Problem to work on:
Nothing other than an exact copy of the records should be returned.

Stored items:
[Start of section]
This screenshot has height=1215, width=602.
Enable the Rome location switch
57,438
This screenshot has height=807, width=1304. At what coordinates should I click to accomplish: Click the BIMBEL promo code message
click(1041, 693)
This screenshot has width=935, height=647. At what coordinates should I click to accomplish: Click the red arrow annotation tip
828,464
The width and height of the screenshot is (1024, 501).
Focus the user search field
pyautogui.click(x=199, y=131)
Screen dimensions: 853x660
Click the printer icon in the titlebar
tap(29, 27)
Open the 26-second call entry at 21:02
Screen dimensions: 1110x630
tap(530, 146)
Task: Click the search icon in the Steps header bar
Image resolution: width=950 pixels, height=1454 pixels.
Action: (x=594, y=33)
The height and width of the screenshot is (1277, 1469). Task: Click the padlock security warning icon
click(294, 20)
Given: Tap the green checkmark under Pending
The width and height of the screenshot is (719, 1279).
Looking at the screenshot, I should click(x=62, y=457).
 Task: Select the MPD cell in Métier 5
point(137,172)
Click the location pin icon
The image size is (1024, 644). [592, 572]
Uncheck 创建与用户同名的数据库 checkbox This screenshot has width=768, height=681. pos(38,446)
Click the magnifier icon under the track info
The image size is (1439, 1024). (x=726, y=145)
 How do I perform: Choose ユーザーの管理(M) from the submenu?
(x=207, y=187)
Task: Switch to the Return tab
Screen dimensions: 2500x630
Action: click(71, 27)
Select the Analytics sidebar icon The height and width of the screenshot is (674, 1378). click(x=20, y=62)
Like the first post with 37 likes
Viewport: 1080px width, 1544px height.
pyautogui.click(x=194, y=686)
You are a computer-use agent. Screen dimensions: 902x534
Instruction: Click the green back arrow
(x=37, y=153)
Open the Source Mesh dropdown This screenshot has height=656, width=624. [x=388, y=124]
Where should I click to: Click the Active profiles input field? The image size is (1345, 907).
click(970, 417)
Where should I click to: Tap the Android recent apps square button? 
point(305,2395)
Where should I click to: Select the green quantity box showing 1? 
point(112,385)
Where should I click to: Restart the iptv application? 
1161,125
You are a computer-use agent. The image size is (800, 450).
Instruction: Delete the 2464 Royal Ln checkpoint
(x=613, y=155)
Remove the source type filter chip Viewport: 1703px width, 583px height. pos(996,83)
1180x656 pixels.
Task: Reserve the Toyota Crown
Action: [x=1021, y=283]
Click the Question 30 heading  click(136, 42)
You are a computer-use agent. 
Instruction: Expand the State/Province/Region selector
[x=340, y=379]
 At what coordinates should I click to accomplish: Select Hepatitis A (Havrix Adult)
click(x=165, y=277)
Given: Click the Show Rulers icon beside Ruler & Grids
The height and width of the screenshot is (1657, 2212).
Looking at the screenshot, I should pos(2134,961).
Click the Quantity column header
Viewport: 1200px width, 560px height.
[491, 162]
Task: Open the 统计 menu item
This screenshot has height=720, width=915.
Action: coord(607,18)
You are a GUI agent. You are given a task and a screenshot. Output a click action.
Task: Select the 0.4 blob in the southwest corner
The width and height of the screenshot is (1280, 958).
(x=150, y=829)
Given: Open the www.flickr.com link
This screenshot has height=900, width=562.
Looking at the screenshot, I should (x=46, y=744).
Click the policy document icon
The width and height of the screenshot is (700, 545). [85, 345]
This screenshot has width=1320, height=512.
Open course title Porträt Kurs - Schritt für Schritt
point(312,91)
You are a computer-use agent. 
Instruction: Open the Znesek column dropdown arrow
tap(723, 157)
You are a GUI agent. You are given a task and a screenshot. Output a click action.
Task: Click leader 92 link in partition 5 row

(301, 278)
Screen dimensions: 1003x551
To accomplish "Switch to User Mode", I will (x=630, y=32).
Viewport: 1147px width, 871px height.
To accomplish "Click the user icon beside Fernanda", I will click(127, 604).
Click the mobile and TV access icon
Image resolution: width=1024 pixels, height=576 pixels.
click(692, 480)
[End of section]
Written answer:
This screenshot has height=1215, width=602.
Enable the Rome location switch
57,438
This screenshot has height=807, width=1304. At what coordinates should I click to accomplish: Click the BIMBEL promo code message
click(1041, 693)
This screenshot has width=935, height=647. At what coordinates should I click to accomplish: Click the red arrow annotation tip
828,464
The width and height of the screenshot is (1024, 501).
Focus the user search field
pyautogui.click(x=199, y=131)
Screen dimensions: 853x660
Click the printer icon in the titlebar
tap(29, 27)
Open the 26-second call entry at 21:02
Screen dimensions: 1110x630
tap(530, 146)
Task: Click the search icon in the Steps header bar
Image resolution: width=950 pixels, height=1454 pixels.
Action: (x=594, y=33)
The height and width of the screenshot is (1277, 1469). Task: Click the padlock security warning icon
click(294, 20)
Given: Tap the green checkmark under Pending
The width and height of the screenshot is (719, 1279).
Looking at the screenshot, I should click(x=62, y=457).
 Task: Select the MPD cell in Métier 5
point(137,172)
Click the location pin icon
The image size is (1024, 644). [592, 572]
Uncheck 创建与用户同名的数据库 checkbox This screenshot has width=768, height=681. pos(38,446)
Click the magnifier icon under the track info
The image size is (1439, 1024). (x=726, y=145)
 How do I perform: Choose ユーザーの管理(M) from the submenu?
(x=207, y=187)
Task: Switch to the Return tab
Screen dimensions: 2500x630
Action: click(71, 27)
Select the Analytics sidebar icon The height and width of the screenshot is (674, 1378). click(x=20, y=62)
Like the first post with 37 likes
Viewport: 1080px width, 1544px height.
pyautogui.click(x=194, y=686)
You are a computer-use agent. Screen dimensions: 902x534
Instruction: Click the green back arrow
(x=37, y=153)
Open the Source Mesh dropdown This screenshot has height=656, width=624. [x=388, y=124]
Where should I click to: Click the Active profiles input field? The image size is (1345, 907).
click(970, 417)
Where should I click to: Tap the Android recent apps square button? 
point(305,2395)
Where should I click to: Select the green quantity box showing 1? 
point(112,385)
Where should I click to: Restart the iptv application? 
1161,125
You are a computer-use agent. The image size is (800, 450).
Instruction: Delete the 2464 Royal Ln checkpoint
(x=613, y=155)
Remove the source type filter chip Viewport: 1703px width, 583px height. pos(996,83)
1180x656 pixels.
Task: Reserve the Toyota Crown
Action: [x=1021, y=283]
Click the Question 30 heading  click(136, 42)
You are a computer-use agent. 
Instruction: Expand the State/Province/Region selector
[x=340, y=379]
 At what coordinates should I click to accomplish: Select Hepatitis A (Havrix Adult)
click(x=165, y=277)
Given: Click the Show Rulers icon beside Ruler & Grids
The height and width of the screenshot is (1657, 2212).
Looking at the screenshot, I should pos(2134,961).
Click the Quantity column header
Viewport: 1200px width, 560px height.
[491, 162]
Task: Open the 统计 menu item
This screenshot has height=720, width=915.
Action: coord(607,18)
You are a GUI agent. You are given a task and a screenshot. Output a click action.
Task: Select the 0.4 blob in the southwest corner
The width and height of the screenshot is (1280, 958).
(x=150, y=829)
Given: Open the www.flickr.com link
This screenshot has height=900, width=562.
Looking at the screenshot, I should (x=46, y=744).
Click the policy document icon
The width and height of the screenshot is (700, 545). [85, 345]
This screenshot has width=1320, height=512.
Open course title Porträt Kurs - Schritt für Schritt
point(312,91)
You are a computer-use agent. 
Instruction: Open the Znesek column dropdown arrow
tap(723, 157)
You are a GUI agent. You are given a task and a screenshot. Output a click action.
Task: Click leader 92 link in partition 5 row

(301, 278)
Screen dimensions: 1003x551
To accomplish "Switch to User Mode", I will (x=630, y=32).
Viewport: 1147px width, 871px height.
To accomplish "Click the user icon beside Fernanda", I will click(127, 604).
Click the mobile and TV access icon
Image resolution: width=1024 pixels, height=576 pixels.
click(692, 480)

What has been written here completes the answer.